A luta contra a violência política de gênero: proposta de lei busca fortalecer proteções e penalidades

O Projeto de Lei 4069/23 está em fase de análise pela Comissão de Constituição e Justiça e pelo Plenário da Câmara dos Deputados. A iniciativa busca aprimorar estratégias de prevenção e combate à violência política contra mulheres, propondo a criminalização da omissão ou fraude na aplicação de recursos eleitorais destinados a candidatas.
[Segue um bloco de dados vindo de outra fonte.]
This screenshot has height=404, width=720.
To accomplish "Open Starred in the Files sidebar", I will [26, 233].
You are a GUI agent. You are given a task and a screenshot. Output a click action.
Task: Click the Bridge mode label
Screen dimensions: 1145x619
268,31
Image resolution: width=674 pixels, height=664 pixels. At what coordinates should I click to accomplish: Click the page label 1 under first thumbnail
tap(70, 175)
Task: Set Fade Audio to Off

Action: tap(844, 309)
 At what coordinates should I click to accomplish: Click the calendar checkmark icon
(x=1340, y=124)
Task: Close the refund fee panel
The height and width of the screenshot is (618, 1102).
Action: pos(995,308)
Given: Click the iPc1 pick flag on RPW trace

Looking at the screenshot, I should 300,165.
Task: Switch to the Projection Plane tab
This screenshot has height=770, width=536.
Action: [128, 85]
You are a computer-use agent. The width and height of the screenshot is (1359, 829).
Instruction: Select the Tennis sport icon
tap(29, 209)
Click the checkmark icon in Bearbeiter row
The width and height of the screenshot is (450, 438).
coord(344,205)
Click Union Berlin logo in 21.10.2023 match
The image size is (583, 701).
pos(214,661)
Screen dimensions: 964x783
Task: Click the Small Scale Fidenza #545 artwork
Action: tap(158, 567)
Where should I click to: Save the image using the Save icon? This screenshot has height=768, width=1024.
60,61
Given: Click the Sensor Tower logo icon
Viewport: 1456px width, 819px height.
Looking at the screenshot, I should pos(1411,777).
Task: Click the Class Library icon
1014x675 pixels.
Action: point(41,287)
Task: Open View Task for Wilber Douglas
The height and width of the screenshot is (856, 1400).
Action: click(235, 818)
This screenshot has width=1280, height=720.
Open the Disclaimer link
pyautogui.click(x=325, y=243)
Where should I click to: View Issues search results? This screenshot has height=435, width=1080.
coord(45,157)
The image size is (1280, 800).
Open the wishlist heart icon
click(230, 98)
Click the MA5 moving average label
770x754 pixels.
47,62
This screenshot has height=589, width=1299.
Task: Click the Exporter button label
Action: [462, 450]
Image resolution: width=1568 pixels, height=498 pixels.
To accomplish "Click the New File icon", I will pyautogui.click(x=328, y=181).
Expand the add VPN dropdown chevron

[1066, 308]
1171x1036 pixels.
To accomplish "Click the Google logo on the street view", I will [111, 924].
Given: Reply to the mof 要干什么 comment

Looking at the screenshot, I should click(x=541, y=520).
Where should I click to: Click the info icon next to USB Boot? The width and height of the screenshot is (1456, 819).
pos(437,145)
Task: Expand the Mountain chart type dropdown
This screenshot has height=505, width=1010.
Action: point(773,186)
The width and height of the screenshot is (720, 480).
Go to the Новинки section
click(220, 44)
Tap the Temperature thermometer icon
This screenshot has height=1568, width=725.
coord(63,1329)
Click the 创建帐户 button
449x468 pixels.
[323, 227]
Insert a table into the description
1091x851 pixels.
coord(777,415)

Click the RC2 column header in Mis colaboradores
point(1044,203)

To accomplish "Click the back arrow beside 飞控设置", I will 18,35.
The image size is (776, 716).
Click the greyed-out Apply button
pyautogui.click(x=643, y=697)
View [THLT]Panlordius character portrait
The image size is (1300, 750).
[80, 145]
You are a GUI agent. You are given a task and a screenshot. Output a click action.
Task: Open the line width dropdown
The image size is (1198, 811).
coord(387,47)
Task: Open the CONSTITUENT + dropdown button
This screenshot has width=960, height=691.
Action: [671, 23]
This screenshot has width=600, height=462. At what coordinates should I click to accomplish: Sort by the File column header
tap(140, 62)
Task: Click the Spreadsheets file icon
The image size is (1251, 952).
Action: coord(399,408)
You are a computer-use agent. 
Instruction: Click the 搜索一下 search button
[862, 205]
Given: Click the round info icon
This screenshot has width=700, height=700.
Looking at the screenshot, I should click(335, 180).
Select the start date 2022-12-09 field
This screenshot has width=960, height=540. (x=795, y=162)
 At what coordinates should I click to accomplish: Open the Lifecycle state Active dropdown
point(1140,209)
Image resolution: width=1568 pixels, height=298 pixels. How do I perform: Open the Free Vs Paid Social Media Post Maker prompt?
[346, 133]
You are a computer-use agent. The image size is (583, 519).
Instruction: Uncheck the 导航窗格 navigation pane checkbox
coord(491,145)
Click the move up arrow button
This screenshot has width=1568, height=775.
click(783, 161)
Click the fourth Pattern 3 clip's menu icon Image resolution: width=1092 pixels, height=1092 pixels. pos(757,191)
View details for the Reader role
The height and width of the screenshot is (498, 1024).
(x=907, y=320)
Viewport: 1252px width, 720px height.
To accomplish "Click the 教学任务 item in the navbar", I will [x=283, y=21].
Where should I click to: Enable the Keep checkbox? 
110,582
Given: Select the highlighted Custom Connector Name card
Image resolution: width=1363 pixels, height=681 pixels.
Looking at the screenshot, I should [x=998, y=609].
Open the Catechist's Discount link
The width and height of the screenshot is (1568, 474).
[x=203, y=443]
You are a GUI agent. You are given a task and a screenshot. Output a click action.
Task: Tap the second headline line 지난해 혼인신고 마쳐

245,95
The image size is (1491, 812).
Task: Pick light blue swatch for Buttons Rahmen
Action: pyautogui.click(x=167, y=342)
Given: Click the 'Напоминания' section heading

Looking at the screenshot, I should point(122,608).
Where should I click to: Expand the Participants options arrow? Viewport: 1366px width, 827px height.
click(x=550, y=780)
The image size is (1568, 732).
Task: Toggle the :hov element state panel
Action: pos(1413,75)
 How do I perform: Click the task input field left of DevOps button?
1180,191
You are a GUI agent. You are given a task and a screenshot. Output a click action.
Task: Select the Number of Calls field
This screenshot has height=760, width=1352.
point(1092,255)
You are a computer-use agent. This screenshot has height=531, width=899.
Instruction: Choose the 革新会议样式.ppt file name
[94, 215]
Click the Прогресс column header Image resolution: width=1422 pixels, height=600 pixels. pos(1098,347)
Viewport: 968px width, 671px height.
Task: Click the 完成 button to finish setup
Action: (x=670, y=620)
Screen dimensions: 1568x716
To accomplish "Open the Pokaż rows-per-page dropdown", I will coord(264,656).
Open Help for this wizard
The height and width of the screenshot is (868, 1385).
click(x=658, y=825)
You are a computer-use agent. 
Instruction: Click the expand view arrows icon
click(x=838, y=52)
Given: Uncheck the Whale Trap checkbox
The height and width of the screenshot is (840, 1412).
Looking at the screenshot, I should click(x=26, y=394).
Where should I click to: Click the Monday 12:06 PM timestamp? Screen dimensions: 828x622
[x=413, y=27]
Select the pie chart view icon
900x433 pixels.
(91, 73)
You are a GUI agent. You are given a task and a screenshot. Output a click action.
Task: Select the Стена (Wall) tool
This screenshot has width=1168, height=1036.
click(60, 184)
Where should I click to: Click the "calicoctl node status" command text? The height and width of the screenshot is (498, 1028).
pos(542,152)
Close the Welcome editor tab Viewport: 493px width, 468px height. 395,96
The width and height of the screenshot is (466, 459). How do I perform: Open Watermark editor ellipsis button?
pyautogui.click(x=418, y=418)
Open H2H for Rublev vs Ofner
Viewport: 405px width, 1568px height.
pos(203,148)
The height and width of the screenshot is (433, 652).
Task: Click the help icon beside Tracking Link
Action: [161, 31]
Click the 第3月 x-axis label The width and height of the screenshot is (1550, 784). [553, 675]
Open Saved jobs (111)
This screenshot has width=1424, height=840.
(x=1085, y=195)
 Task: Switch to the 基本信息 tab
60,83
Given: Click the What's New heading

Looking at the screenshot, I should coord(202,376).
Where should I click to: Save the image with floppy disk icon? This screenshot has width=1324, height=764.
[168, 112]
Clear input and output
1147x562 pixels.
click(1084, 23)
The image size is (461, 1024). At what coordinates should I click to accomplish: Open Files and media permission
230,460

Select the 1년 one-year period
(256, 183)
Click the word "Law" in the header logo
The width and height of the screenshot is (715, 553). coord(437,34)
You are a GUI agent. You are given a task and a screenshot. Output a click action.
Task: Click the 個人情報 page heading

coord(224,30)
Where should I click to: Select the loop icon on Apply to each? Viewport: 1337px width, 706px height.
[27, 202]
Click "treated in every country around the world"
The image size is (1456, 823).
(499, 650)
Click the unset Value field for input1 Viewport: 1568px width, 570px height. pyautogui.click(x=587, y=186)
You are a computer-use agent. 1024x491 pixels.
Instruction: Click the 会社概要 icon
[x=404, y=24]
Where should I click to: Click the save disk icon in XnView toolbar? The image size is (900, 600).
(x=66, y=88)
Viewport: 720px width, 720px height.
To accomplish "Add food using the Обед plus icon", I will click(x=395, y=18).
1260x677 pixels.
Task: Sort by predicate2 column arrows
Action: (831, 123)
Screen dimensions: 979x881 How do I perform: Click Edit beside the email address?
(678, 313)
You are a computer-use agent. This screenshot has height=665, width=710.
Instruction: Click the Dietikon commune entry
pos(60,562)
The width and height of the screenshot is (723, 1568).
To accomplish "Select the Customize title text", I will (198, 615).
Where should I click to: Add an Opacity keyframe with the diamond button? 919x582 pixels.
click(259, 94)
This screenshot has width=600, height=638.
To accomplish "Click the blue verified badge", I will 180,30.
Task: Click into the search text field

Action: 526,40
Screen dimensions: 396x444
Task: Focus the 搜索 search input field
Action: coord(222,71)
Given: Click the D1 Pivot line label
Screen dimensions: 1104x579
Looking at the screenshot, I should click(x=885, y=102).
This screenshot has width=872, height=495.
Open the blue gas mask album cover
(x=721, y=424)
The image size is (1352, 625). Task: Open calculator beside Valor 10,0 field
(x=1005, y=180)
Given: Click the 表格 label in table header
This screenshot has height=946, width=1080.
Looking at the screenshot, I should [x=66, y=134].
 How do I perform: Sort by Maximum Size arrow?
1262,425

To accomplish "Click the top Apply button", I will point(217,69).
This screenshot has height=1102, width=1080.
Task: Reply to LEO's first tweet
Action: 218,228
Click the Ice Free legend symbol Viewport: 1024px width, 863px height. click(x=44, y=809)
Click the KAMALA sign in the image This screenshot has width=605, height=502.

Isso inclui tanto aspectos financeiros quanto o tempo de propaganda gratuita em rádio e televisão, com pena de reclusão de três a seis anos, além de multa.
A proposta, que modifica o Código Eleitoral, a Lei dos Partidos Políticos e a Lei das Eleições, também prevê punição para aqueles que deixarem de comunicar à autoridade pública a ocorrência de violência política contra mulheres, estabelecendo uma pena de detenção de seis meses a três anos.
A deputada Laura Carneiro (PSD-RJ), autora do projeto, destacou dados do Ministério Público Federal, que registrou 112 ocorrências de violência política de agosto de 2021 a novembro de 2022. A cada 30 dias, ocorreram, em média, sete casos de atos que visavam humilhar, constranger, ameaçar ou prejudicar candidatas ou mandatárias por sua condição feminina.
“A denúncia é crucial para evidenciar a triste realidade da violência política contra a mulher no Brasil”, enfatizou a parlamentar.
Além das medidas punitivas, o projeto inclui ações de proteção para vítimas e denunciantes de violência política contra mulheres, podendo ser implementadas por União, Estados, Distrito Federal e municípios. Nesse aspecto, o projeto segue procedimentos semelhantes à Lei Henry Borel, que aborda a prevenção e enfrentamento da violência doméstica e familiar contra crianças e adolescentes.
A proposta já obteve aprovação das Comissões de Defesa dos Direitos da Mulher e aguarda aprovação da Comissão de Constituição e Justiça e de Cidadania antes de ser submetida ao Plenário.